Although this had certainly helped a little, we were still being bombed with traffic from thousands of B-class networks, and iptables wasn’t coping well. We were seeing high CPU usage in kernel processes, and network traffic was moving at snail’s pace.
I started looking into the iptables scalability issue, and discovered that when rules are added the whole ruleset is copied into userspace, modified, then copied back to kernelspace. No wonder it can be quick to restore an existing ruleset, but slow to add new rules one by one. Along the way I also discovered ipset, which promised to be a more scalable solution for blocking large numbers of hosts. When I get the chance I’d look to do some more research on ipset: how it stores data, how it improves over iptables etc. Perhaps I’ll even write it up in a blog post, but for the moment if you want to learn more take a look here: http://daemonkeeper.net/781/mass-blocking-ip-addresses-with-ipset/.
Ipset performed really well, but only solved half the problem. Yes, we no longer had high server load and sluggish networking because of iptables, but we were still being overwhelmed with traffic clogging up Apache connection slots. Even though we were now automatically firewalling off any request from MSIE 6.0 Windows NT 5.1 UserAgent, the number of unique hosts was staggering. By this point we had counted over 250,000.
In the end we moved the site to CloudFare, who are now bearing the brunt of the attack. Sorry to disappoint; you were probably hoping that this post would conclude with a brilliantly cunning technique that we’d come up with to fend off the attack, and everyone lived happily ever after. On this occasion, they didn’t.

(Page and screen pointing items)

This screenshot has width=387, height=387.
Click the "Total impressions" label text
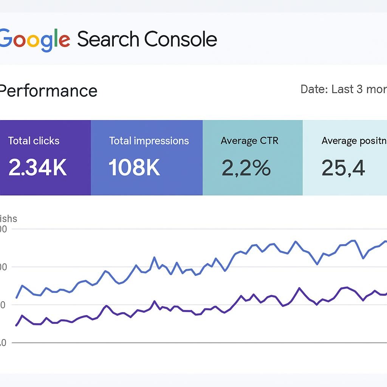(149, 141)
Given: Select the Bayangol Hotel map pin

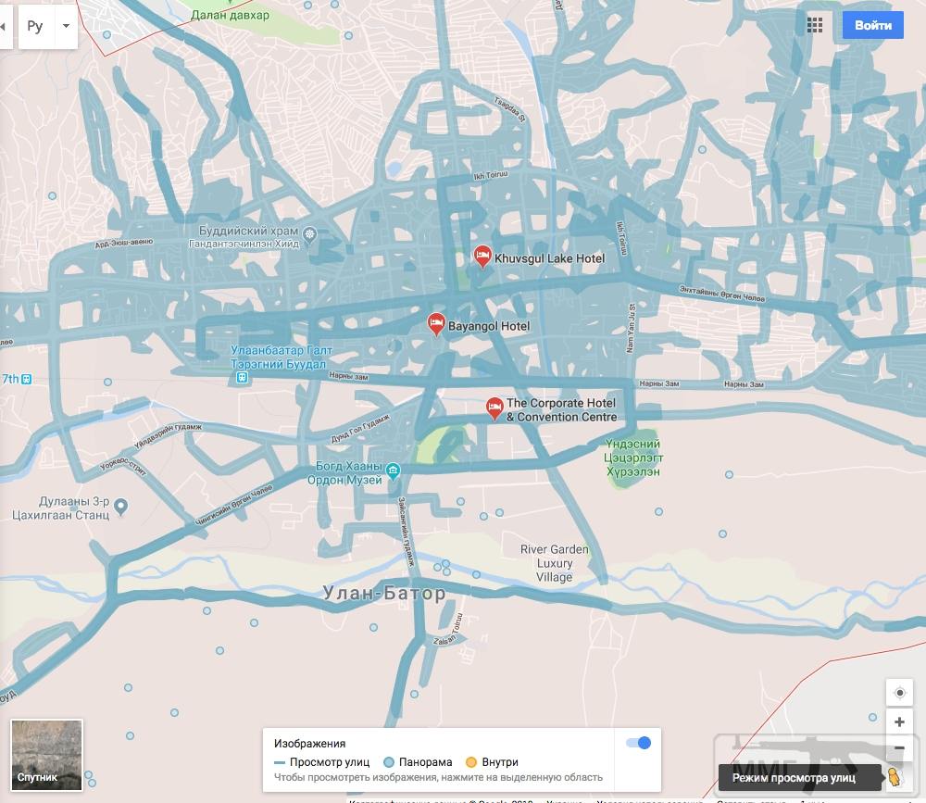Looking at the screenshot, I should [x=435, y=324].
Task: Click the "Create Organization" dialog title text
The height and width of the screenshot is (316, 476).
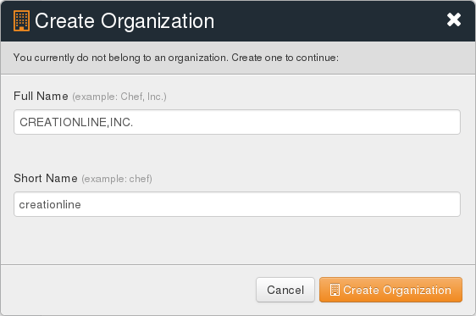Action: tap(125, 21)
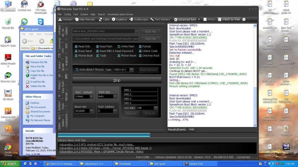Expand the COM42 port dropdown
This screenshot has width=298, height=167.
92,96
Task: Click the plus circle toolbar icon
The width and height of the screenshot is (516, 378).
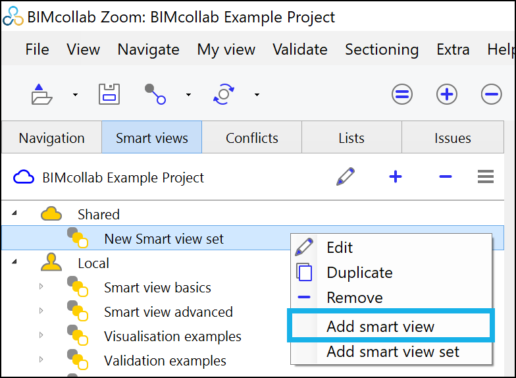Action: click(x=447, y=94)
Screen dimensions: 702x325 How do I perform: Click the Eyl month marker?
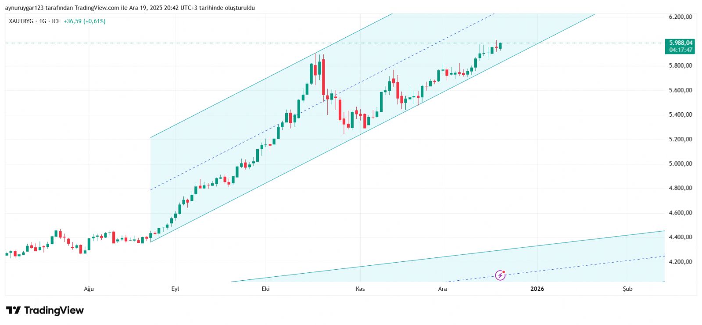pos(175,289)
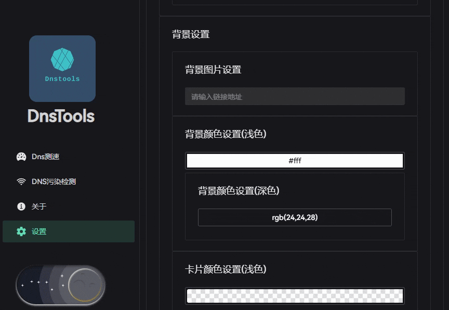Select the Dns测速 speedometer icon
449x310 pixels.
20,157
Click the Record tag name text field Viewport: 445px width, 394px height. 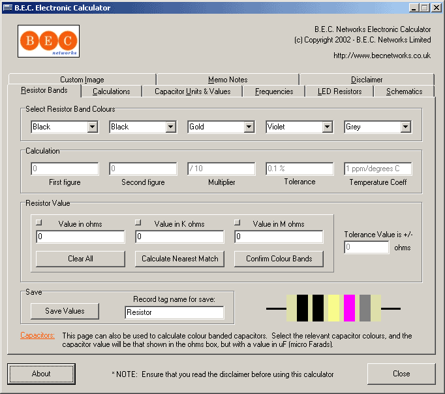[x=174, y=312]
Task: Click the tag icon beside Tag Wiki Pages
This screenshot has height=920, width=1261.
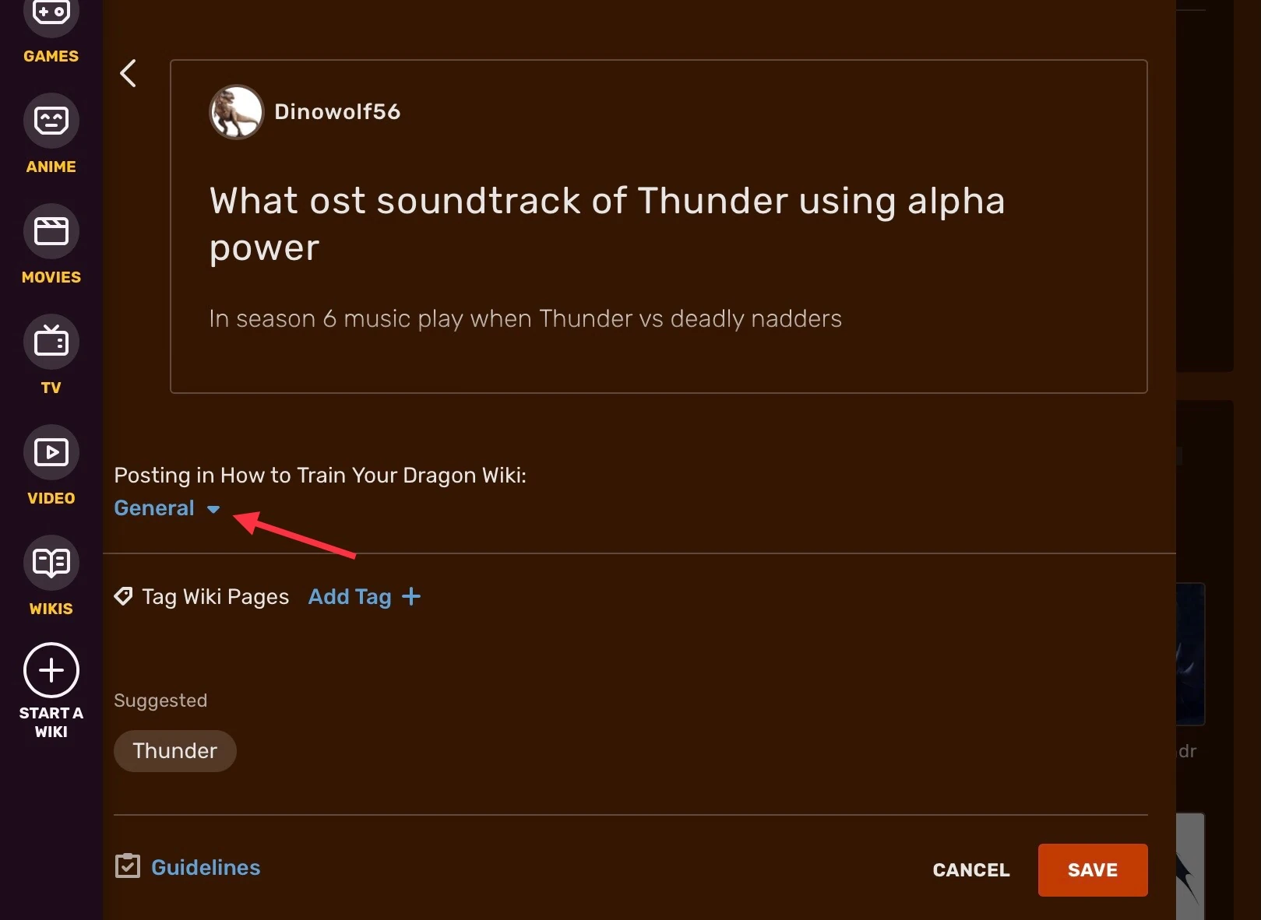Action: [123, 596]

** Problem to solve **
Answer these from the attack account:
(a) When a rule is added in iptables, what happens to the whole ruleset?
(b) How many unique hosts had been counted by the time ipset was in use?
(c) Where was the site moved in the end?
The items were drawn from a separate source and have no link to the attack account.

** Written answer **
(a) It is copied into userspace, modified, then copied back to kernelspace.
(b) Over 250,000.
(c) To CloudFare.